YOUR INSTRUCTIONS: Every record below must come back exactly as written, with the images dropped.

THE DATA:
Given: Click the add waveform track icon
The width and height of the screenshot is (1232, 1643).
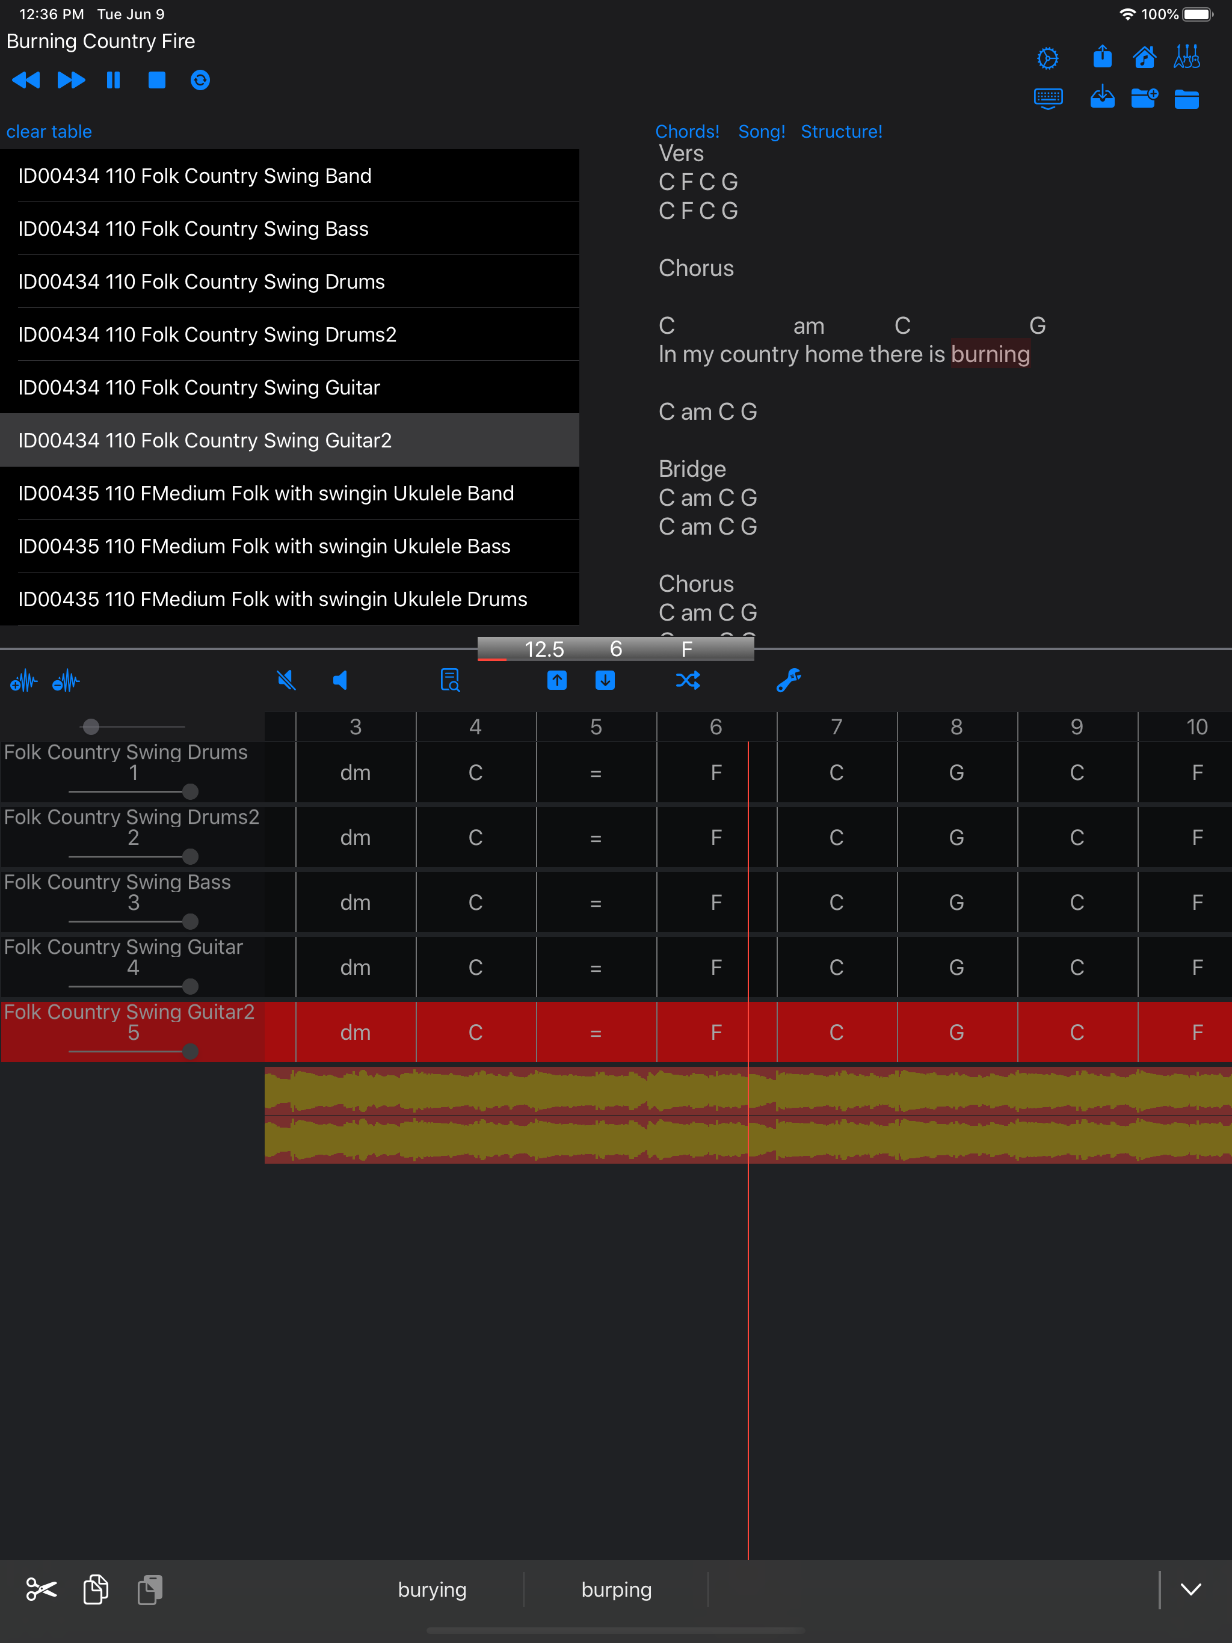Looking at the screenshot, I should 24,680.
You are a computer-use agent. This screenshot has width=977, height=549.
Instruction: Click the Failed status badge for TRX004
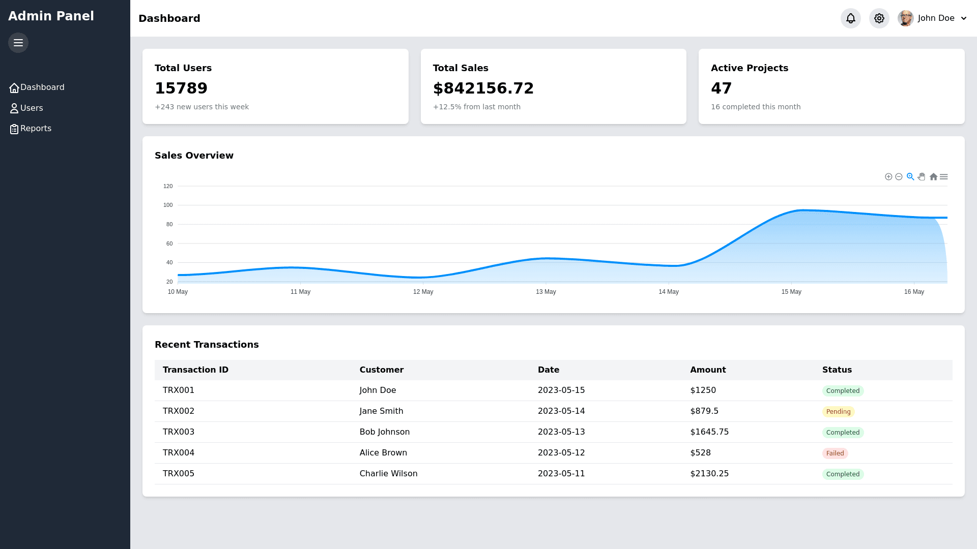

EXERCISE ANSWER:
Given: Click the add waveform track icon
The width and height of the screenshot is (1232, 1643).
Looking at the screenshot, I should 24,680.
You are a computer-use agent. This screenshot has width=977, height=549.
Instruction: Click the Failed status badge for TRX004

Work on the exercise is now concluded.